EarthTronics and the local Port City Group will begin manufacturing the wind turbines, called the WindTronics 760, could begin in Muskegon as soon as January.
Structurally, the turbine is mounted on a sturdy pole or rooftop and can reduce an average resident's electricity usage by about 15 percent. Energy savings improves to 30 percent when combined with the 30 CFL low-energy light bulbs included in the package, which will retail for $2,899 plus about $500 for professional installation.
Governmental rebates and tax credits could save buyers hundreds of dollars more.
The turbine produces an estimated 1,580 kilowatt hours of electricity per year and will be available in 4,200 ACE Hardware stores.

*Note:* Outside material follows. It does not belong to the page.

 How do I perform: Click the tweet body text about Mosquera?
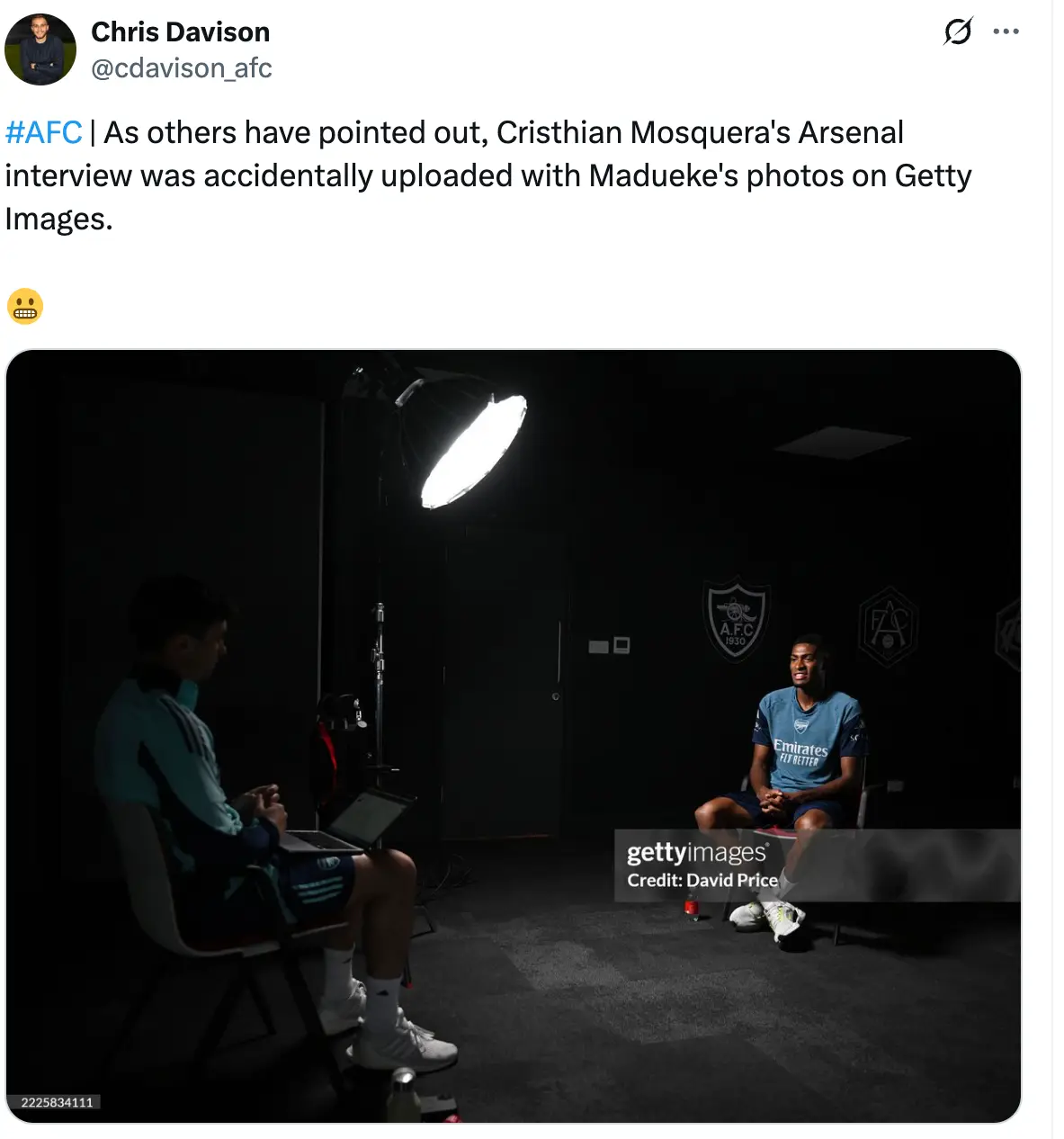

Assembly of the five-foot diameter, 78-pound units will require 60 workers at its Port City facility in the industrial park, Adams said, with an additional 40 employees based at its new downtown Muskegon headquarters.
Additional plans are to produce commercial units through Honeywell Corp. that could provide many more jobs in Muskegon.
EarthTronics has begun talking to the city of Muskegon and the Michigan Economic Development Corp. officials concerning issues of property tax abatements and state training grants.
"We are starting with just this first model," Adams said. "This product has a huge potential."
The design of the turbine has been tweaked to harness more energy by producing electricity at the tips of the blades rather than at the center of the hub and shaft. It is the first major product to be launched from the GVSU Michigan Alternative and Renewable Energy Center in Muskegon.
MAREC Executive Director Imad Mahawili created the turbine design.
The WindTronic innovation allows for the turbine to begin producing electricity at a wind speed of 3 mph vs. a typical 8 mph. Also, the WindTronic has no upper limit. Many other turbines shut down when winds reach 30 mph or above, Adams said.
Blade tip speeds can be 10 times faster than those at the shaft, where traditional turbines produce their electricity, Adams said.
The bulb will save another 15 percent on home electrical bills for a total savings of 30 percent through conservation and alternative energy production, Adams said. The energy paybacks on the initial investment depends upon how windy it is in any given location. Estimates are still being developed, he said.
"The goal is conservation and innovation at the same time," Adams said. "We can't have one without the other if we are going to solve our energy issues."
The Windtronics 760 is a "plug and play" system that comes with the turbine; a "smart box" with electronic controls; inverter and storage batteries; and the equipment to hook into a house's electrical control panel.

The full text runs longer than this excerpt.